Thanks for your recommendation. With 80GB i had also the Problem that in cycle 4 only 1 Thread is used from 32. I would try it with 20GB (Y) The temporary files must be stored at a harddsik yes, but i have also M2 and there is no possibility to define where to store the temp files and it is a big difference 50Mb/s or 5000 Mb/s . It looks like that the temp files get stored in the same directory like the reports and output files. It would be easier to define the temp file place.

JochenSchaefergmxde commented 1 year ago

I have 490GB available. When using --preload-size 100G it seems to work, but the run times out after 48h, which I think is not normal. For the smaller datasets with no preloading it completes in around 5 minutes.

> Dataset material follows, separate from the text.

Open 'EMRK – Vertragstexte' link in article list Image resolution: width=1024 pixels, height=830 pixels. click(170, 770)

I had the same Problem, if you use preload-size 80 GB the last turn is only running at 1 thread !!! and this is much much slower ! If you take only 20GB it is faster because the last turn is less data to calculate at 1 thread ! So if you took a really small amount to cycle with ?32 Threads it must be faster because the last turn is smaller !

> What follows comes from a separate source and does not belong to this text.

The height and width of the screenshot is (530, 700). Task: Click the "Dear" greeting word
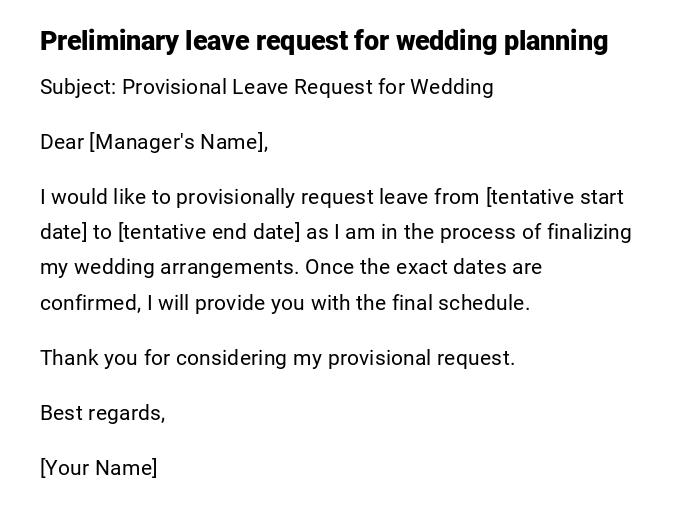click(x=62, y=142)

JochenSchaefergmxde commented 1 year ago

one solution for the temporary files is to set some TMP =/mnt/... TEMP TMPDIR variables in

/etc/environment and activate it with

set -a; source /etc/environment; set +a; I would recommend to set the TMP Variable to a very fast memory like M2 SSD !

and if you get out of memory errors in syslog at the last time when the output-file is written, try to install krakenuniq again. In my case i had a classify file from kraken1 in the Path.